Esta decisión de la presidenta es vista como crucial por el columnista David Ordaz, especialmente ante las políticas migratorias y arancelarias impulsadas por el presidente Trump, así como la inminente renegociación del T-MEC. Ordaz subraya la necesidad de que la delegación mexicana acuda con «inteligencia, eficacia y una agenda libre de la ideología cuatroteísta», enfocada en una visión global.
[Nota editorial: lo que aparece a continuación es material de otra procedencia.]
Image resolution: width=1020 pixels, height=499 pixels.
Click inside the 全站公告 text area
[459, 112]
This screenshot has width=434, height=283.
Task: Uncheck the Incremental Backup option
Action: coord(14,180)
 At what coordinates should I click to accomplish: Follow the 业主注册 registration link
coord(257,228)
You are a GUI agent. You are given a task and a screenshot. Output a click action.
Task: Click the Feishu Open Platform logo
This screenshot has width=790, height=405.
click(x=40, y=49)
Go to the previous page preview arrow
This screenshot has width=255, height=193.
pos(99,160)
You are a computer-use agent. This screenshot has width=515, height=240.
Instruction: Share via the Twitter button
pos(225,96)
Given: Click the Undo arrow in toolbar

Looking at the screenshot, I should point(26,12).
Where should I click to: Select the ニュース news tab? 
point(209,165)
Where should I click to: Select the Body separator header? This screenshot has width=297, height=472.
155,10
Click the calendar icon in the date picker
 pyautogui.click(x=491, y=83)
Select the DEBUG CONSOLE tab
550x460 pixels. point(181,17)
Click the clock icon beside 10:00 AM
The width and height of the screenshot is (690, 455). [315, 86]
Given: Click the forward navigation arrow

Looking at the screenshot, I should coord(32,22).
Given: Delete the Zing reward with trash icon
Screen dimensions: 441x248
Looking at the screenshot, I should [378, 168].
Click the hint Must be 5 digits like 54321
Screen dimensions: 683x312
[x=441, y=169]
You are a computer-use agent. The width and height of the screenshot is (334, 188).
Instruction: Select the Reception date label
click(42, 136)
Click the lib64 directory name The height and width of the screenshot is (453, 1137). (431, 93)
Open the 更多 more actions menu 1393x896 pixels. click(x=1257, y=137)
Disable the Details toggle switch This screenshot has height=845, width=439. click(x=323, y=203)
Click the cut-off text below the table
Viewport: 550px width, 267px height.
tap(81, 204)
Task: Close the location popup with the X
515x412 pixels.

México ha sido invitado al G7 como socio clave, junto con Brasil y la India, en una cumbre donde los líderes de Canadá, Francia, Estados Unidos, Italia, Japón, Reino Unido, Alemania y la Unión Europea buscarán abordar temas económicos y políticos globales. El Business Council of Canada, la mayor organización empresarial de ese país, invitó a México por diversas razones estratégicas, entre ellas:
- Renegociación del T-MEC: Oportunidad para que México y Canadá coordinen posturas en capítulos bilaterales y regionales.
- Presencia y Alianzas: Impulsar una agenda particular con los líderes del G7, estableciendo interlocutores de confianza en medio de la «guerra comercial intermitente de Trump».
- Inversiones: Abrir la puerta a inversionistas de la Unión Europea en sectores como energía y manufactura.
- Medio Ambiente: Acceder a los $100 mil millones de dólares anuales comprometidos por el G7 para financiamiento climático en países emergentes, armonizando proyectos y promoviendo energías renovables.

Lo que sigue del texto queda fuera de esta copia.